The Business Monitor International (BMI) Research, part of the Fitch group, has said that the collapse of the Cyprus negotiations in July 2017 has reduced the likelihood of a permanent reunification agreement in the near term from slim to extremely remote.
A BMI analysis published on Thursday said the South Cyprus 2018 presidential elections were unlikely to be followed by a breakthrough in the Cyprus talks.
After a critical week-long session of intensive multilateral negotiations in Switzerland, the talks collapsed on July 7.
“While some reports indicated that the participants were very close to reaching a deal, following more than two years of negotiations overall, others indicated that the talks descended into an acrimonious yelling match,” the report said.

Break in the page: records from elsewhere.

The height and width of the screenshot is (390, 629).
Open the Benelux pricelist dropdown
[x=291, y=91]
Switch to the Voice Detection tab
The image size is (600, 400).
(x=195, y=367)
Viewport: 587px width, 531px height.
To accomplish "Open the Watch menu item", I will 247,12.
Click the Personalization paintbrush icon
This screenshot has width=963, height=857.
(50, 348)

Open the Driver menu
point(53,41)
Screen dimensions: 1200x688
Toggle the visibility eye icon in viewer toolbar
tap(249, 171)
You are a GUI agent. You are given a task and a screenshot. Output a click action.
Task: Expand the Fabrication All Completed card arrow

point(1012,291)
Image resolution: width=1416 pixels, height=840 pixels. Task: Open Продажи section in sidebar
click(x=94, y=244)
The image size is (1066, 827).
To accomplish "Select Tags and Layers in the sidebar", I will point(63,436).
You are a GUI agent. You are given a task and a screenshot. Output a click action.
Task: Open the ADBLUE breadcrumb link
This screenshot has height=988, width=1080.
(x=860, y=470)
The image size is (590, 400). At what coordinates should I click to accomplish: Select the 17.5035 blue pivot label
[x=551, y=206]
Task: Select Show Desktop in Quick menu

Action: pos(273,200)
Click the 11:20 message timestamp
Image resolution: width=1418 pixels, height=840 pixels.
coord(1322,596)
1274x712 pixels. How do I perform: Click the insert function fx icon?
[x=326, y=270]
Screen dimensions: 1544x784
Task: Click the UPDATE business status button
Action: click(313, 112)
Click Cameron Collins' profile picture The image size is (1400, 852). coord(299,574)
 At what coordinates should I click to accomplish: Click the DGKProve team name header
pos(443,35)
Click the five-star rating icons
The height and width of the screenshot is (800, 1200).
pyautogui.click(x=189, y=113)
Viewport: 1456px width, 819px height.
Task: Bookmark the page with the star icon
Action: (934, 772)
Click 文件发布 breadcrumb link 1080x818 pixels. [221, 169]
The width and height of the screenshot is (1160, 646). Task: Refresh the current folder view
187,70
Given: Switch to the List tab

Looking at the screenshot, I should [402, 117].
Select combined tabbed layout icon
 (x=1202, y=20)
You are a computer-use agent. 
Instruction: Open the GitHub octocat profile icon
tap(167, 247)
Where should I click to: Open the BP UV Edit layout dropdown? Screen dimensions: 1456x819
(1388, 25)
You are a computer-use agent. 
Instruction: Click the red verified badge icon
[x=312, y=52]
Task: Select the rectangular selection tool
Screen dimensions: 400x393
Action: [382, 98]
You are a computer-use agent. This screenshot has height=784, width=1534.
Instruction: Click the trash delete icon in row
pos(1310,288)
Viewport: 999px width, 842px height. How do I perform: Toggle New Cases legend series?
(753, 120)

“Officials involved in the talks insisted that the path to a deal in 2017 is not completely closed, and a resumption of negotiations is possible in October or November, but we believe the chances of a deal have been reduced from slim to extremely remote.”
The BMI said that after the collapse of the negotiations, all attention in the South had turned to the 2018 presidential elections, which would impact on the talks.
President Nicos Anastasiades was likely to announce by early October whether he will stand again at the presidential election.
“While polling is limited, conditions appear to be in favour of Anastasiades,” BMI said.
The report said that when the reunification talks collapsed, Turkish Cypriot leader Mustafa Akinci accused Anastasiades of prioritising his re-election over a solution to the Cyprus problem.
“This could mean that Anastasiades’ re-election could give him a mandate to push on with talks, but the outlook has certainly deteriorated from late 2016 when it looked like a deal might be reached in 2017.”
Anastasiades insists that the election will play no part in the peace process, but “our core view is that until the next president is chosen, the likelihood of a breakthrough in negotiations is very unlikely”, the report said.